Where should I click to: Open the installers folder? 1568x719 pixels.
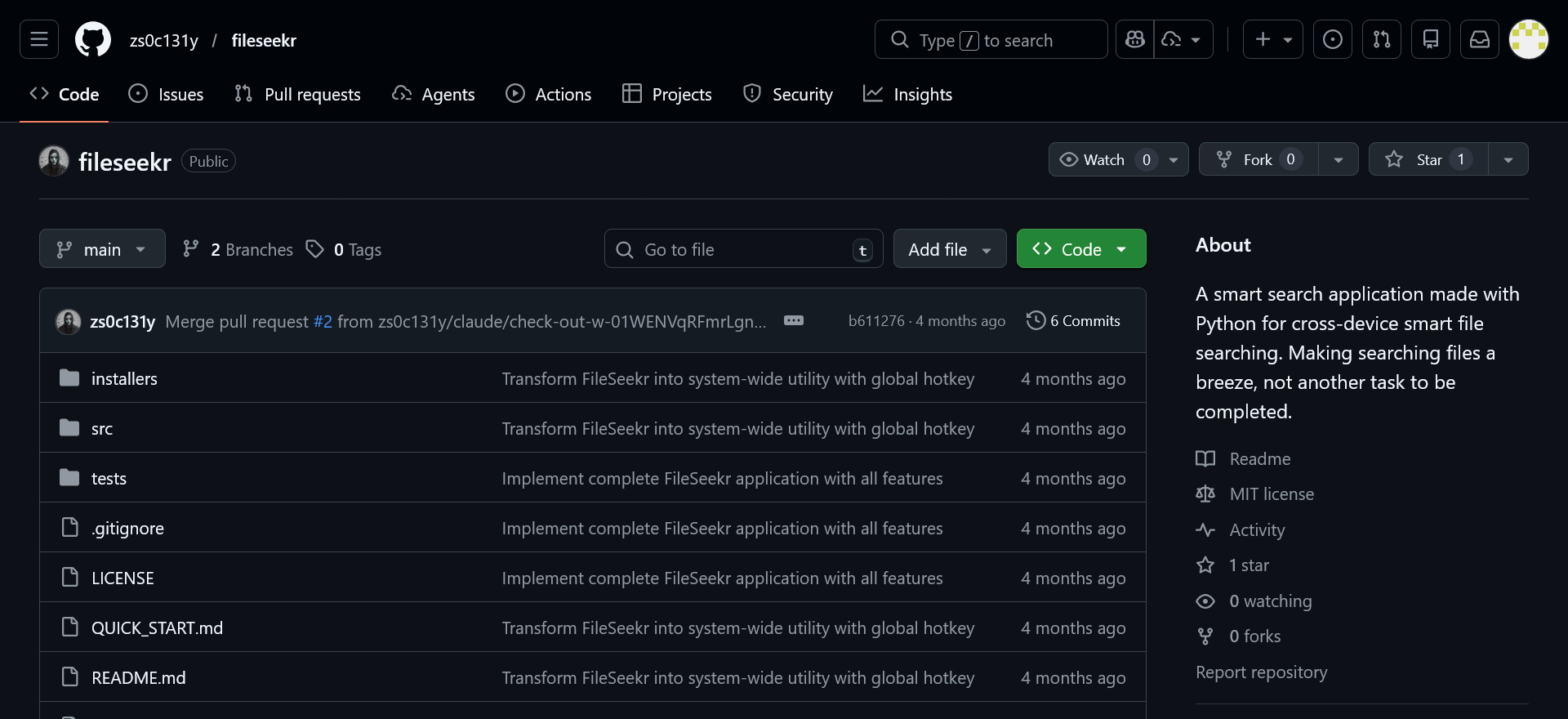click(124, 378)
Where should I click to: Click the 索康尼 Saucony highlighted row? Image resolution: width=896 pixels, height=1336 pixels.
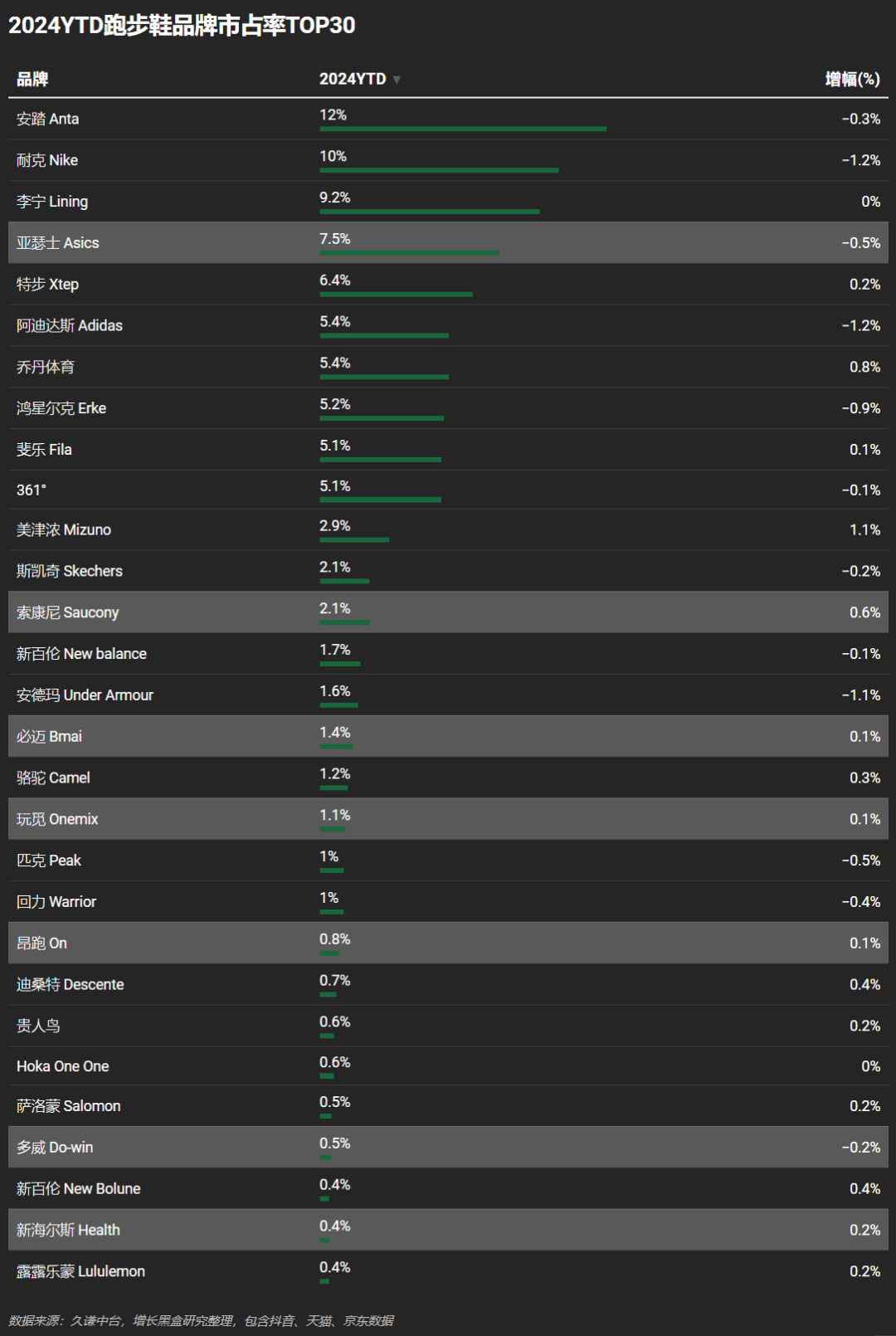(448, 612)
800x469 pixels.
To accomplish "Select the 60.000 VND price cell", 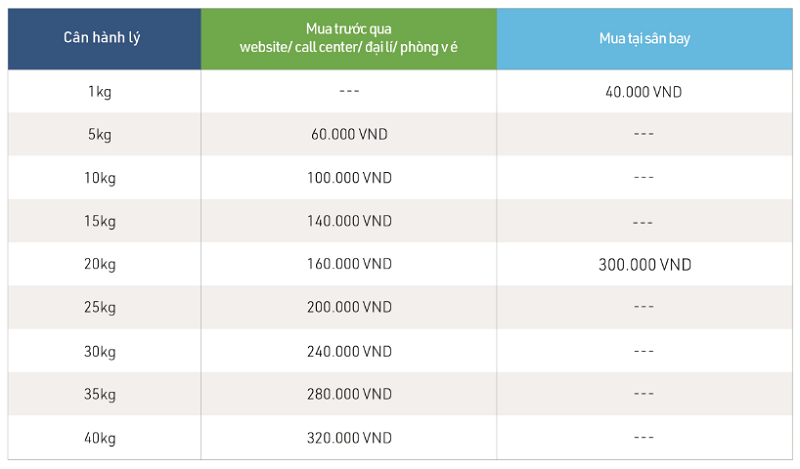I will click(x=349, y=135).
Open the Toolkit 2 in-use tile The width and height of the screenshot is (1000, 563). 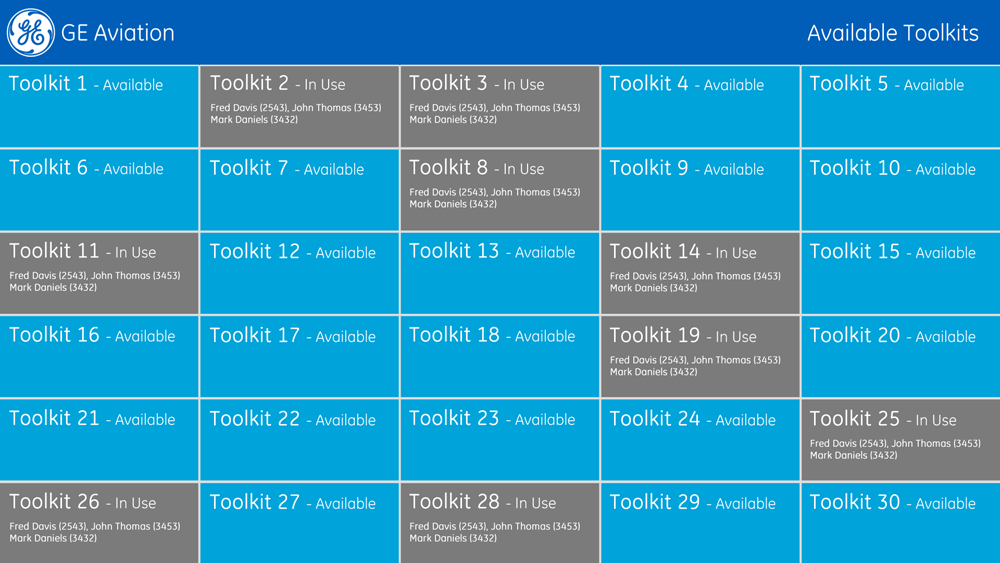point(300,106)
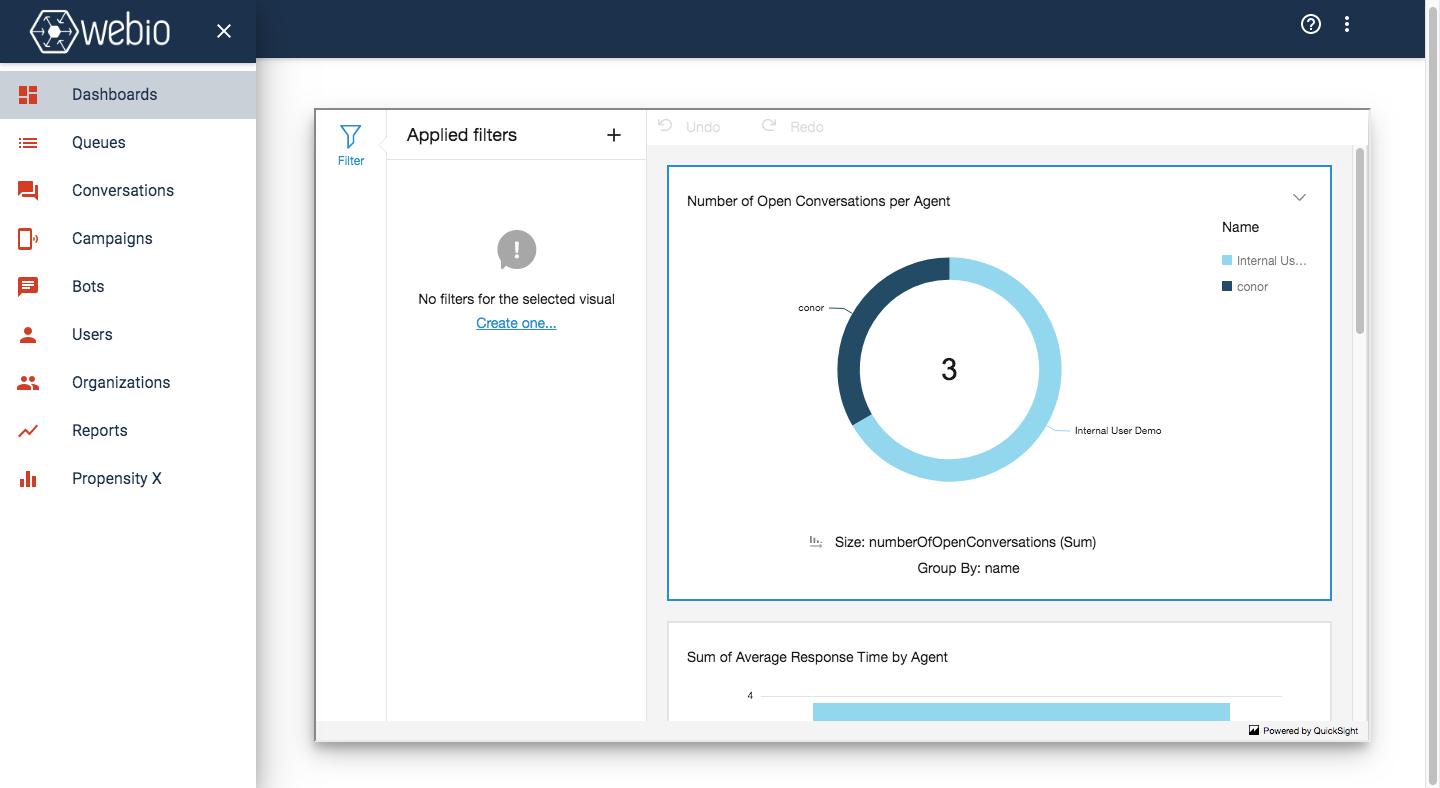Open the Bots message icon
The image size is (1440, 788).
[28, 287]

#####

| Problem to solve |
The answer is the lines above, word for word, from the first one through the one containing "800x469 pixels."; it includes no pictures.

| Answer to this exercise |
Where should I click to: Open the installers folder? 1568x719 pixels.
click(124, 378)
Where should I click to: Click the 索康尼 Saucony highlighted row? Image resolution: width=896 pixels, height=1336 pixels.
(448, 612)
800x469 pixels.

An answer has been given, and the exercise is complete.